新堂さんと恋の糸
 仕事にストイックで真面目。
 それが、自分の中で持っていた勝手な『新堂梓真』という人物像。

 実際は、自分の正体を隠したりケガした私を抱き上げたり――想定外のことをして試されているのか、揶揄われているのか……よく分からない気もする。

 (……でも、作った資料にきちんと目を通してくれたのも、誰もが先を急ぐ中で足を止めて助けてくれたのも――新堂さんだ)

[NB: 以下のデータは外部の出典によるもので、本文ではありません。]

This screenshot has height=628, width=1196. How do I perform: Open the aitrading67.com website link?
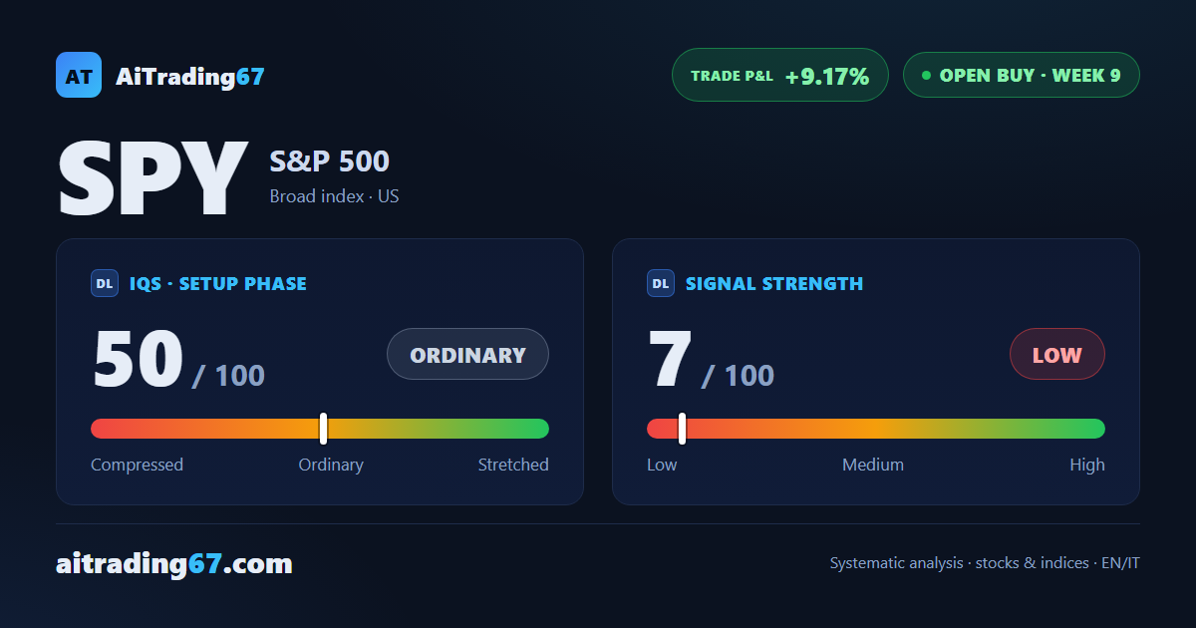tap(174, 564)
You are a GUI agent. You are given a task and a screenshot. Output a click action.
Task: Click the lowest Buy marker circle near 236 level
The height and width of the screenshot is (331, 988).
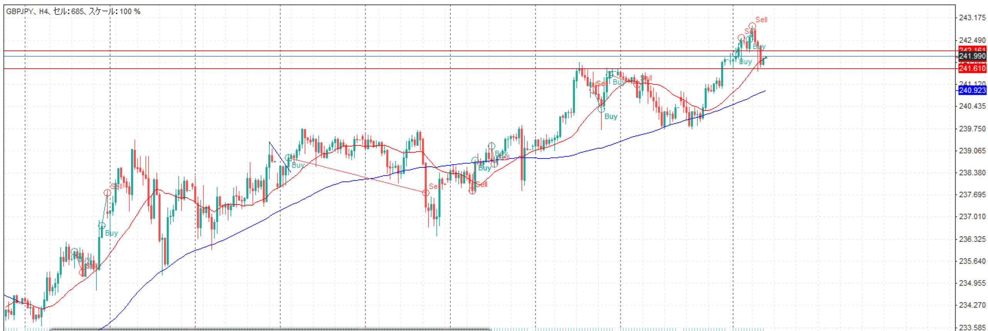74,252
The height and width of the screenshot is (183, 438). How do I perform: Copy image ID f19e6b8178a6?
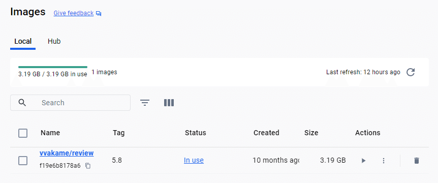tap(88, 166)
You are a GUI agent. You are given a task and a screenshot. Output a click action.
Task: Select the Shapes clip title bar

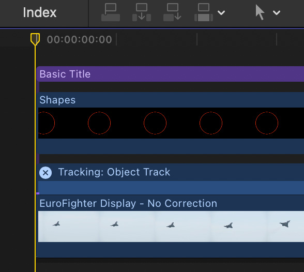[170, 100]
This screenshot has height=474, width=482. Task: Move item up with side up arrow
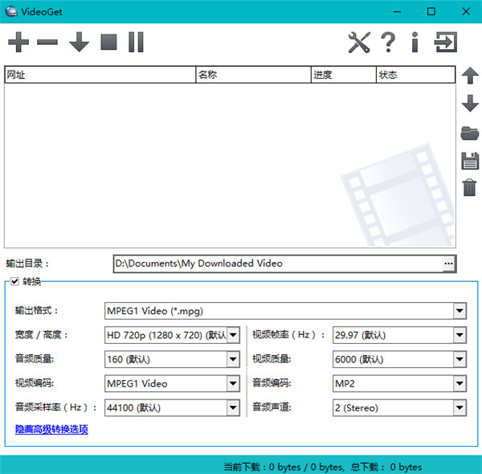470,76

 「確かに、驚く部分もありましたけど……冷めるという感情とは違います。それに、新堂さんが憧れの人だという気持ちは変わりはありません」

 それが今の正直な気持ちだった。

 新堂さんは少しだけ目を見開いて目線を逸らすと、すぐに表情を戻した。

 「……熱量が空回りしてるわけじゃないのは、分かった」

 その声は思いのほか柔らかくて、少しだけドキリとする。

 「そういうことなら、進めてもいい」
 「……え?」
 「取材の話だ」
 「えっ!?ほ、本当ですかっ!?」

 思わず立ち上がりそうになった私に、新堂さんは「ただし条件がある」と言った。
 
 「条件……ですか?」

 なんだろう、取材料を上げろとかだろうか。もしそうだとしたら、さすがに私の一存では決められない。

 「うちの事務所で働け。そこでの働きぶりを見て取材を受けるか決める」

 予想の斜め上をいく条件に、私は目を丸くした。